Под защитой своих грез в последнем из опустевших рудников Лимиры Котта был в такой же безопасности, как в садах Сульмона, где каменные ограды, лестницы и мраморные статуи отдавали ночью солнечное тепло. С садовых террас, тонувших в облаках цветущей бугенвиллеи, долетал звон бокалов, разговоры и смех небольших компаний – мягкие звуки, терявшиеся в оливковых и апельсиновых рощах. Среди неохватных каменных пустынь Черноморья он был куколкой, упокоенной в песке, мхах, нежно-зеленых лишайниках и терпеливо ждущей пробуждения. Незадолго до рассвета он проснулся; первая мысль была о Назоне, который сейчас наверняка вот так же, ночь за ночью, спал в этих горах, римлянин, променявший не только колоннады империи, но и каменную кровлю своего последнего убежища на чистый купол небес. Он больше не боялся этой глухомани.

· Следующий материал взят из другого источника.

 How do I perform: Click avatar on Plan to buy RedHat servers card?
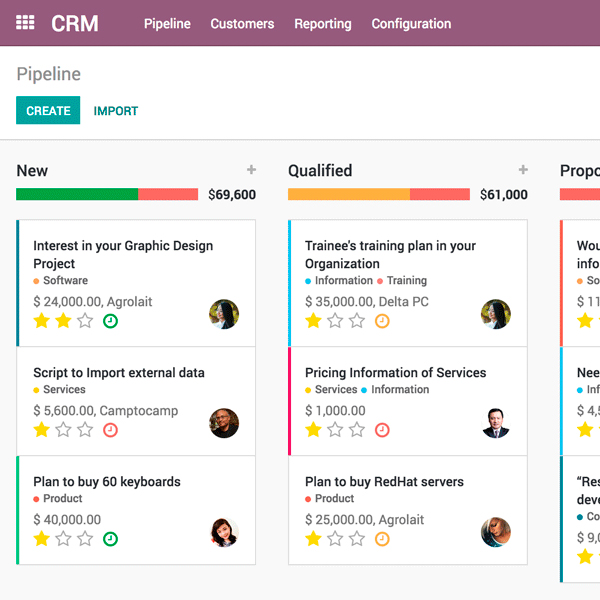[x=496, y=532]
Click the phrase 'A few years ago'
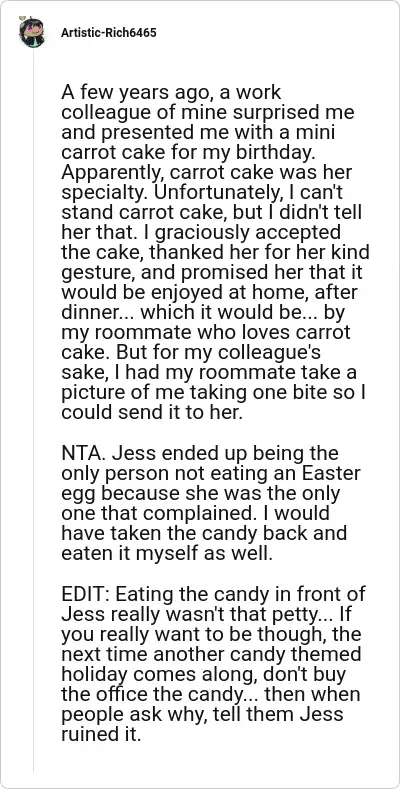Image resolution: width=400 pixels, height=789 pixels. (126, 93)
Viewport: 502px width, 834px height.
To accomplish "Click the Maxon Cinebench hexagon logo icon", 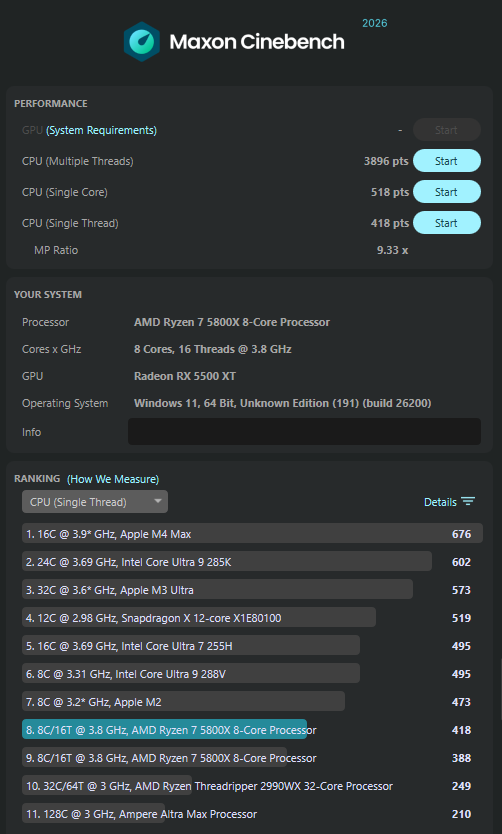I will pyautogui.click(x=143, y=41).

Когда октябрьское солнце поднялось над хребтами и затопило беспощадным светом мертвенные каменные пустыни по ту сторону границы лесов, Котта давно уже оставил позади заброшенный медный рудник. Упорно, будто за одну эту ночь освоился в горах не хуже, чем за многие годы, поднимался он к своей цели. И стервятники с самого утра вновь кружили над теми обрывами, возле которых, скорее всего, лежала Трахила.
Перед решимостью Котты препятствия утрачивали свою силу; он столь неуклонно продвигался вперед, что даже оробел, когда около полудня наткнулся на первого вестника Трахилы – разбитое изваянье пса, которое однажды уже преграждало ему путь. Он достиг последнего Назонова приюта – и все же ни одна складка этого ландшафта не имела сходства с его воспоминаниями. Каменные обрывы выделялись на фоне серых выветренных кряжей ослепительной сияющей белизной, будто новая каменоломня. Там, где прежде были голые, сглаженные силами эрозии хребты, зиял хаос черных трещин, а ровные, пологие, как стены брезентовых шатров, каменные склоны были усыпаны громадными – с дом – валунами.
Когда Котта одолел последний подъем, отделявший его от развалин Трахилы, стервятники были уже так близко, что он слышал шум их крыльев, но ни единого крика – безмолвно и деловито кружили они над Назоновым приютом. А немного погодя – в обломках поваленной камнепадом сосны – Котта увидел и добычу, искромсанную секирами их клювов: это был волчий труп, покрытый полчищами радужных мух, безглазый, бока вспороты, брюхо расклевано.
Глава двенадцатая
Трахила лежала под камнями – в этой уединенной глуши, где римский поэт укрылся от враждебности железного города, не могли существовать даже руины.
Обвалившиеся стены поселка, дом ссыльного, колодец – почти все, что еще напоминало здесь о человеческом бытии, было уничтожено и унесено каменной лавиной; ее широкий, усеянный обломками и осколками след начинался в вышине, у бастиона выступов и скал. Оттуда, с этих высоких обрывов, явно и сорвалась лавина, каменный вихрь, который в считанные секунды налетел на Трахилу и промчался дальше, след терялся в синих глубинах ущелья. Почти ни одна стена, ни один фундамент не устояли перед этой мощью. Половина арки, словно рука утопающего, еще торчала из обломков, а у подножия исполинской глыбы, застрявшей в ложбине перед Назоновым садом, Котта увидал остатки тех зарослей колючего терна и папоротника, где прятались освобожденные от слизневых плащей менгиры. Невредимой была и шелковица, вся в иссиня-черных ягодах.
Подавленный внезапным ощущением безнадежного одиночества, Котта мимо дохлого волка направился к арке ворот; тучи мух поднялись из кровавых струпьев брюха и рассыпались мириадами жужжащих, радужных градин. Он закрыл лицо руками и проскочил этот кошмар, крича от омерзения. Но от его крика лишь стервятники метнулись в вышину. Мухи, глухие и слепые к отчаянию какого-то римлянина, едва взлетев, тотчас же снова опустились на дохлятину и погрузили хоботки в сладость тлена.